The show jumpers are entered in this week’s Longines Masters of Los Angeles among several Olympic hopefuls, including three of the four members of the 2012 U.S. Olympic show jumping team.
But neither Springsteen nor Bloomberg is riding her best horse in L.A. Springsteen’s Vindicat W and Bloomberg’s Juvina have been hampered by leg tendon problems for months and may not be able to compete again until next year, if at all before the Rio Games.
So Springsteen, daughter of rocker Bruce Springsteen, and Bloomberg, daughter of former New York City mayor Michael Bloomberg, add that adversity on top of trying to beat out more experienced Americans by next summer to make a four-rider Olympic team in an event where the U.S. quartet won gold in 2004 and 2008.
“So much depends on having the right horse and having everything working in your favor at the right time, your horse being peaked and your horse being sound,” said Melanie Smith-Taylor, a 1984 U.S. Olympic show jumping team champion who has covered the last seven Olympics for NBC.
Springsteen, 23, in particular looked like a hopeful for Rio 2016 even before the London 2012 Olympics, when she was a teenager showing promise in a sport where athletes in their 40s, 50s and even 60s have won medals. She’s been competing since she was a kindergartener.

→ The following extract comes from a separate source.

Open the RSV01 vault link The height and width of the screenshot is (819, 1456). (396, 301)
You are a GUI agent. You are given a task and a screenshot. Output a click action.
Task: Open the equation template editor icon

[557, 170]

She was the 14th-ranked rider in the final standings when the four-rider 2012 Olympic team was announced. Springsteen’s farm purchased Vindicat W, which a Brit piloted to Olympic gold in London, one month after the Games. By April 2014, she and Vindicat W were ranked No. 2 on the U.S. Equestrian rider/horse list.
The complete 2016 U.S. Olympic show jumping team selection procedures haven’t been published yet, but it’s anticipated that the team of four riders and horses will be chosen from a list of at least 10 rider/horse combinations finalized in April.
That list of at least 10 will be made up primarily of riders and horses whose competition results rank them high on lists such as the one Springsteen and Vindicat W were No. 2 on in April 2014.
With Vindicat W out, Springsteen’s ranked No. 51 and No. 58 on that list’s most recent update last Friday, though she won the most recent rider of the week honor following a win on another horse in a Vienna, Austria, event earlier this month.
This came after Springsteen became a Gucci model and was named by one British outlet as one of the world’s 50 most marketable athletes over the next three years.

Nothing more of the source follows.